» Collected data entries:
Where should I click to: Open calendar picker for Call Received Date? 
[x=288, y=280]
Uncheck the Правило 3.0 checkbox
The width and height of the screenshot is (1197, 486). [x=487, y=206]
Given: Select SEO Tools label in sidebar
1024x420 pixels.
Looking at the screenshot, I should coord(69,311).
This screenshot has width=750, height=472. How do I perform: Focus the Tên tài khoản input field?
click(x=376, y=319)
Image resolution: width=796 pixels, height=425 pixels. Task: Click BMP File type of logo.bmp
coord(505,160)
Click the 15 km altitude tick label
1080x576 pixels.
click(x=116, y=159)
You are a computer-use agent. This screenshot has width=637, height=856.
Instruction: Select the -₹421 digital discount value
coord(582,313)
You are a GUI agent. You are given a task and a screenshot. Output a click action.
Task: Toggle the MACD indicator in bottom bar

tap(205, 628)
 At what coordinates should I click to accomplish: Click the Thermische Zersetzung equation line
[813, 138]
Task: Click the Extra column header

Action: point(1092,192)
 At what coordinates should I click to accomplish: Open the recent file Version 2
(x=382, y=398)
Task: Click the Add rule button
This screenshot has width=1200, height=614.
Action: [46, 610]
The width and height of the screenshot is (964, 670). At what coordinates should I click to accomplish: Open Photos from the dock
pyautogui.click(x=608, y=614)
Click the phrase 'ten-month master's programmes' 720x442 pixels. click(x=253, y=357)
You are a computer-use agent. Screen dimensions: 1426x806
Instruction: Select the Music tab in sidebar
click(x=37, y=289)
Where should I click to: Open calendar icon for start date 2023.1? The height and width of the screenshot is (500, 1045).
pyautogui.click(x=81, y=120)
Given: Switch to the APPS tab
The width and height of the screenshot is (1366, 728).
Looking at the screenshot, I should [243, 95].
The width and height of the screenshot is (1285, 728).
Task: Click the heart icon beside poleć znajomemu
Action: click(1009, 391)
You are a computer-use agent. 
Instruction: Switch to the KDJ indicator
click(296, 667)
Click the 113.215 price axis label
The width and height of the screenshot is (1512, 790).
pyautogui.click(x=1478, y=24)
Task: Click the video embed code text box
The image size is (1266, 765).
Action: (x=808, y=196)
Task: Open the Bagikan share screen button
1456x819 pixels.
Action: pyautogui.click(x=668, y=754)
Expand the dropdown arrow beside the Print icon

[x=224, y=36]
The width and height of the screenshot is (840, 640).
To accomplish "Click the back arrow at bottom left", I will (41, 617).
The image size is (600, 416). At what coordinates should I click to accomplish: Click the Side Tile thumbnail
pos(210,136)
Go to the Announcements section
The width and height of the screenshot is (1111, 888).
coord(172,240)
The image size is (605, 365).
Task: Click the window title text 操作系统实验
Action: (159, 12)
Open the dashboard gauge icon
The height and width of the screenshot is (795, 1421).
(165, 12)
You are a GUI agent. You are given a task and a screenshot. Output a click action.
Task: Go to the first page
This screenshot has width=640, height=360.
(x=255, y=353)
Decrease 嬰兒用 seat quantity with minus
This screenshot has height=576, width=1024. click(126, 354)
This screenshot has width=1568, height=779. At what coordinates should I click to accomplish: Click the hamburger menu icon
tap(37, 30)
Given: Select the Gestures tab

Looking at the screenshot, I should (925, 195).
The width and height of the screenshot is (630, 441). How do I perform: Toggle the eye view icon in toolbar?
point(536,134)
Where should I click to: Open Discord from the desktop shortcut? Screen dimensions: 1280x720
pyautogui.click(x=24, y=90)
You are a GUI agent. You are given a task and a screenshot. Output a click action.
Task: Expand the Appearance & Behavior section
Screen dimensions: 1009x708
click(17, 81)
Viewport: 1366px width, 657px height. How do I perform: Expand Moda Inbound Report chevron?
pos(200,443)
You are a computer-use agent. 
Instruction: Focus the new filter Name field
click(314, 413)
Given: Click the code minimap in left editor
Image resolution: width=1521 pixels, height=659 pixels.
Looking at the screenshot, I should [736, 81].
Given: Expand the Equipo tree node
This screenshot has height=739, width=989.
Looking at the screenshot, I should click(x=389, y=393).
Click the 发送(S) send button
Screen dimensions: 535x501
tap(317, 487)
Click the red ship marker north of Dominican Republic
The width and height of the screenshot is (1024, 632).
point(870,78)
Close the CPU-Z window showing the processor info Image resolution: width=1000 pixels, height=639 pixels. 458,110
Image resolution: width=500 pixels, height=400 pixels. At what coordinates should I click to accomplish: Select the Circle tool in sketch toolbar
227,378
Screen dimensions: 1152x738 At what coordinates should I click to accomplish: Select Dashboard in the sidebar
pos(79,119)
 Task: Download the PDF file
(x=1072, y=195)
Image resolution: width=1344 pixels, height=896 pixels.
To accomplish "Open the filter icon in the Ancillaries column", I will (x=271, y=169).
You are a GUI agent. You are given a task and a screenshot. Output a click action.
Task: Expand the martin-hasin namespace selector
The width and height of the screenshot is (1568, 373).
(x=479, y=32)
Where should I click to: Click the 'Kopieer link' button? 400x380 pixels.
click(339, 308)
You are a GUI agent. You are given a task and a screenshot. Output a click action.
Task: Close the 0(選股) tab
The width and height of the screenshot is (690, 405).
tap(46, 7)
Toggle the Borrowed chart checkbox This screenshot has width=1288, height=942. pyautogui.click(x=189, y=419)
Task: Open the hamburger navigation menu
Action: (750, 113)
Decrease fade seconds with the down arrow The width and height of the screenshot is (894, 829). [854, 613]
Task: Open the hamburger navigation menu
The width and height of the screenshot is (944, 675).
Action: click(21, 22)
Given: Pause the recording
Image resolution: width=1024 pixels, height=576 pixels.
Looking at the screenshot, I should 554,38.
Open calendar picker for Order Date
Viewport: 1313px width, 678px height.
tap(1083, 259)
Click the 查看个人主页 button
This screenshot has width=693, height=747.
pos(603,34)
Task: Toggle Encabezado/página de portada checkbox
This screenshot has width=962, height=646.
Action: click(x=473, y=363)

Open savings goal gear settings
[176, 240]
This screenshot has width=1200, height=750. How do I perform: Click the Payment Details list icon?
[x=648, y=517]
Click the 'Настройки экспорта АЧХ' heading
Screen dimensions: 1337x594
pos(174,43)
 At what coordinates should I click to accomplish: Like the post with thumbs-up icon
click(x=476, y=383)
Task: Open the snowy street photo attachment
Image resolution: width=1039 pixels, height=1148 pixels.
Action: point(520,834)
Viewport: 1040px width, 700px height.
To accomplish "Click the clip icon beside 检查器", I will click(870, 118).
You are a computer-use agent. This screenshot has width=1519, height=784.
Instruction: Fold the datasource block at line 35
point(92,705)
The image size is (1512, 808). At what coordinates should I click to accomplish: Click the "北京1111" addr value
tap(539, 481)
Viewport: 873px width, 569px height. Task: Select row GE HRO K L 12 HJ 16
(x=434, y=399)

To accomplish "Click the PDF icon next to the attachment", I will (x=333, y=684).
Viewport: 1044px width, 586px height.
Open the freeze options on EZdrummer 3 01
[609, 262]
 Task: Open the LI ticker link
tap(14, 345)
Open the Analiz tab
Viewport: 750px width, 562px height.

» REQUIRED ACTION: Please report all lines in the entries where "section" appears.

» WRITTEN ANSWER:
Go to the Announcements section
Task: Expand the Appearance & Behavior section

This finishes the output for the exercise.